◆ Work request:
Below are lines of data; restate word for word those running from the line containing "Select the 'IRBA: CR" to the line containing "Task: Click the Facilité d'usage row label", inclusive, and no others.
= Beginning of Section =
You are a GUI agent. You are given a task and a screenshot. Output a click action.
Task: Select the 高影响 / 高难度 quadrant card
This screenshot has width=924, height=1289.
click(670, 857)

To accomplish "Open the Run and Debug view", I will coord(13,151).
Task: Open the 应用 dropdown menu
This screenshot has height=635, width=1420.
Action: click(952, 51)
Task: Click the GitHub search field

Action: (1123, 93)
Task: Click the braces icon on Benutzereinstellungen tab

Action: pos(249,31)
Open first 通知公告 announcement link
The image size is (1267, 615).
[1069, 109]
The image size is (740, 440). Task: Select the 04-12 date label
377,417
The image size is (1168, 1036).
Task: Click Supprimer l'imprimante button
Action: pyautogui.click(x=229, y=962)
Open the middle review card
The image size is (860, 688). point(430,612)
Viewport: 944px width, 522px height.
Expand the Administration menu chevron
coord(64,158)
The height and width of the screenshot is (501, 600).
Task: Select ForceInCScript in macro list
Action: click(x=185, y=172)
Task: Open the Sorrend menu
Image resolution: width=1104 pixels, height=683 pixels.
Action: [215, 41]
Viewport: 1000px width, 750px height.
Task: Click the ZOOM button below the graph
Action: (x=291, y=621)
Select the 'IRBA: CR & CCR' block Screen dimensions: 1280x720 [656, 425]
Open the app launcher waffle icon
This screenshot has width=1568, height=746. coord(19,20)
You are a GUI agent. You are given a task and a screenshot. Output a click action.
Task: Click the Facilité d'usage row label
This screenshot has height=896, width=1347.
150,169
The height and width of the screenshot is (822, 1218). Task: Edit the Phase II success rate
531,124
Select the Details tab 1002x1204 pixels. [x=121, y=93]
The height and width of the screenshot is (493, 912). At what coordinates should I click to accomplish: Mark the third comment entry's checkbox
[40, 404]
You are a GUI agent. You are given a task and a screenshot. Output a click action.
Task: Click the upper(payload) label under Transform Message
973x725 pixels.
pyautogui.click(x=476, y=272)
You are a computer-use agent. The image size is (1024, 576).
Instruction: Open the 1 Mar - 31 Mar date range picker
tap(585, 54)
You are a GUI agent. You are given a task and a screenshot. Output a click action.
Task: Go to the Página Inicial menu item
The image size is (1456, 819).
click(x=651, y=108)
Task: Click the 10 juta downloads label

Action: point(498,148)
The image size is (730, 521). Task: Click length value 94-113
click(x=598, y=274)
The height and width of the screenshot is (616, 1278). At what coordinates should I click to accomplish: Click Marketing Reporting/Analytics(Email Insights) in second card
= End of Section =
◆ Exercise solution:
Select the 'IRBA: CR & CCR' block Screen dimensions: 1280x720 [656, 425]
Open the app launcher waffle icon
This screenshot has width=1568, height=746. coord(19,20)
You are a GUI agent. You are given a task and a screenshot. Output a click action.
Task: Click the Facilité d'usage row label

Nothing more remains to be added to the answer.